An affectionate tribute to “an ordinary man who lived through extraordinary times”, Syd is the tale of Arthur Smith's father, a prisoner of war, policeman and, like his son, inveterate storyteller. Before he died, Smith requested his father write down his stories, which the comic shares, interspersed with evocative songs from the likes of David Bowie, The Kinks and his erstwhile inspiration Leonard Cohen, accompanied by The Smithereens' Ali Day and Kirsty Newton on piano.
Opening with and returning to his father's time as a P.O.W. in the infamous Colditz Castle, Smith juxtaposes the horrors of his father's experience fighting in the El Alamein desert with the freedom won, with his son a student teacher in Paris, protesting and sampling ménage à trois.
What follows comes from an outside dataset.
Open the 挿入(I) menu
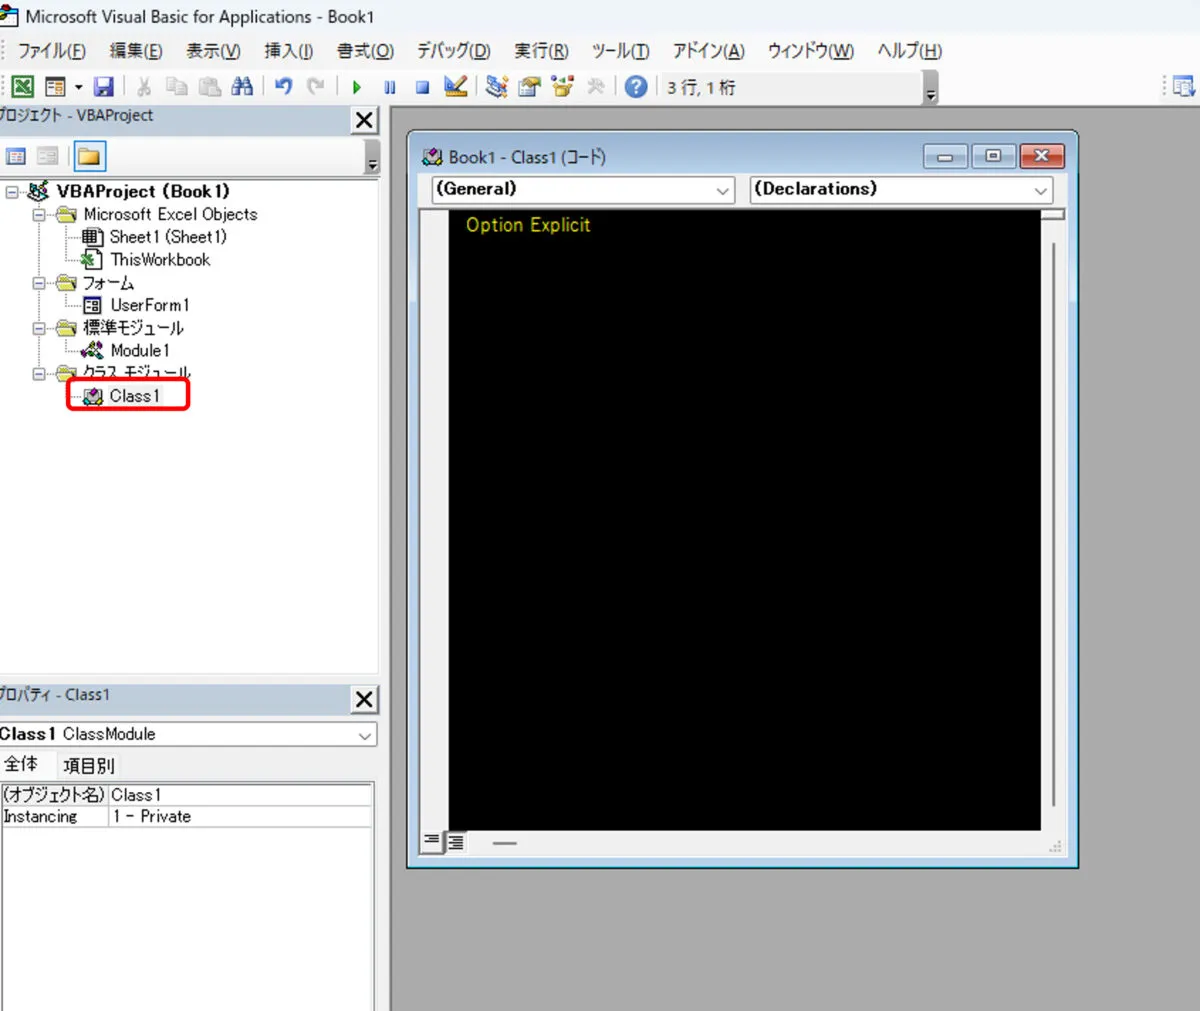point(288,51)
Sex is a precious commodity in Syd: the urgency of Blitz couplings; an epic romance with a lost Italian love; the illicit flicker of criminalised homosexuality. Smith affords these stolen trysts the dramatic rendering they deserve. From an early description of his father as the best dad in the world, this is an unapologetic hagiography from the veteran standup, with Syd emerging as a decent man who had little desire to kill as a soldier and little desire to arrest as a copper when an admonishment would suffice.
A moving snapshot of incarceration under fascist oppression and 1950s London in particular, the inherently appealing testimony is slightly let down by comedian Kevin Day's unimaginative co-direction, which has a rather calculated, clockwork quality to it.